How to resolve the algorithm Wasteful, equidigital and frugal numbers step by step in the C++ programming language

Published on 7 June 2024 03:52 AM
#cpp

How to resolve the algorithm Wasteful, equidigital and frugal numbers step by step in the C++ programming language

Table of Contents

Problem Statement

Let n be a positive integer and l(n) be the number of its digits in base b. Express n as the product of its prime factors raised to the appropriate powers. Let D(n) be the total number of its base b digits in all its prime factors and in all their exponents that are greater than 1. Then n is defined to be:

  1. a wasteful (or extravagant) number if l(n) < D(n); or
  2. an equidigital number if l(n) = D(n); or
  3. a frugal (or economical) number if l(n) > D(n) in base b. By convention, the number 1 is considered to be an equidigital number in any base even though it has no prime factors. For the avoidance of any doubt, the number 0 is not a positive integer (and arguably not a natural number either) and so is excluded from all 3 categories. An economical number is sometimes defined as being one for which l(n) >= D(n) though this usage won't be followed here.

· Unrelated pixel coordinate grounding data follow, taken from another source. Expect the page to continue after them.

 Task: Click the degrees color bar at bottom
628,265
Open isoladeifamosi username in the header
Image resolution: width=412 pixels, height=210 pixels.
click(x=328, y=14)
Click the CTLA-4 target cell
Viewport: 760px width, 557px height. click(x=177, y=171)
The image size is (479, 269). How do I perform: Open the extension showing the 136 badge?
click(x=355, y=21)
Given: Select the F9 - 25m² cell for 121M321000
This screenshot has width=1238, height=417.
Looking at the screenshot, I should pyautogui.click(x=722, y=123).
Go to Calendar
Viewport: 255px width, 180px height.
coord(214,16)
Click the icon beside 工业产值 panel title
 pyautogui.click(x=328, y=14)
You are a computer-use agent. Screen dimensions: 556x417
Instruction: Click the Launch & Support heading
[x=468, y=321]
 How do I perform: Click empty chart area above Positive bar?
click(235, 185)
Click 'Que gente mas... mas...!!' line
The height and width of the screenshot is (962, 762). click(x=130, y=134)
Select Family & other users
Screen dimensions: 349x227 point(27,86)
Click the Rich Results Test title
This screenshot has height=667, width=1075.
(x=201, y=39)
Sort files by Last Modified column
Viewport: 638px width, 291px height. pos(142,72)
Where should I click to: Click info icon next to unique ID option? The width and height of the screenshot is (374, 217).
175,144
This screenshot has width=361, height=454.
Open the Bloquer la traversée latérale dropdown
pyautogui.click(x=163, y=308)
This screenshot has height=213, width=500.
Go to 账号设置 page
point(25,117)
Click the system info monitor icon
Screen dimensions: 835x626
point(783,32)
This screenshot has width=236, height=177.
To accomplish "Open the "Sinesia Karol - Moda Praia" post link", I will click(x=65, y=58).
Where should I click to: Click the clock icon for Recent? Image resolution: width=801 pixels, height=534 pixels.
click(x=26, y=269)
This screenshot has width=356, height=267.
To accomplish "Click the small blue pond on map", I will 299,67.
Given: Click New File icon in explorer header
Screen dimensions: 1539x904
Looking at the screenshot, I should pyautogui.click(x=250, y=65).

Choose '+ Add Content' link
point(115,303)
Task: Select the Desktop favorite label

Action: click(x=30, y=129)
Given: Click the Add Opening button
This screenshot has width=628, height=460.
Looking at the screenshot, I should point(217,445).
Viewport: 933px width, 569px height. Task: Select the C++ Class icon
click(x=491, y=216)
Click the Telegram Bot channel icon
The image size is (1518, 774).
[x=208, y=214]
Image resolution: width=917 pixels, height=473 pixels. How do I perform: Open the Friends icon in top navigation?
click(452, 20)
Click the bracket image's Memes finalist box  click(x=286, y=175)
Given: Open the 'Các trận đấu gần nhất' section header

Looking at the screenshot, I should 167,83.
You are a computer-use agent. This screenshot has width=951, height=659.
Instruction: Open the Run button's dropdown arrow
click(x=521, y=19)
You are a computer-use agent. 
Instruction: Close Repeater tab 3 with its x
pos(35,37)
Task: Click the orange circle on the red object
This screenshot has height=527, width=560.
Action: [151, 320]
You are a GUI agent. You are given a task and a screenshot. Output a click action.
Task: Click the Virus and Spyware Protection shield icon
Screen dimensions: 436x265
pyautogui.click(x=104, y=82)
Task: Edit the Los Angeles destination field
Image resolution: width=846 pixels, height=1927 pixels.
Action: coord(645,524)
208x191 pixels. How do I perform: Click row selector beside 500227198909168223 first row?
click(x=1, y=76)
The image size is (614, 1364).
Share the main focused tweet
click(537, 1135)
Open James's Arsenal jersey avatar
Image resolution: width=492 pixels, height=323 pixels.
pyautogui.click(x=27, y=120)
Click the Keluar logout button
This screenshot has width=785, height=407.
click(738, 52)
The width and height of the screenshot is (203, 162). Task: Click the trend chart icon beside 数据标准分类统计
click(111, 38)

In base 10, the number 30 has a prime factorization of 2 x 3 x 5. The total number of digits is 3 (all exponents being 1) which is more than the 2 digits 30 has. So 30 is wasteful in base 10. In base 10, the number 49 has a prime factorization of 7². The total number of digits, including those of the exponent, is 2 which is the same as the 2 digits 49 has. So 49 is equidigital in base 10. In base 10, the number 125 has a prime factorization of 5³. The total number of digits, including those of the exponent, is 2 which is less than the 3 digits 125 has. So 125 is frugal in base 10. In base 2, the number 100000 (32 decimal) has a prime factorization of 10^101 (2^5 decimal). The total number of binary digits, including those of the exponent, is 5 which is less than the 6 binary digits 100000 has. So 32 is frugal in base 2 (but equidigital in base 10).

Compute and show here the first 50 and the 10,000th number in base 10 for each of the three categories of number defined above. Also compute and show how many numbers less than 1,000,000 fall into each of the three categories.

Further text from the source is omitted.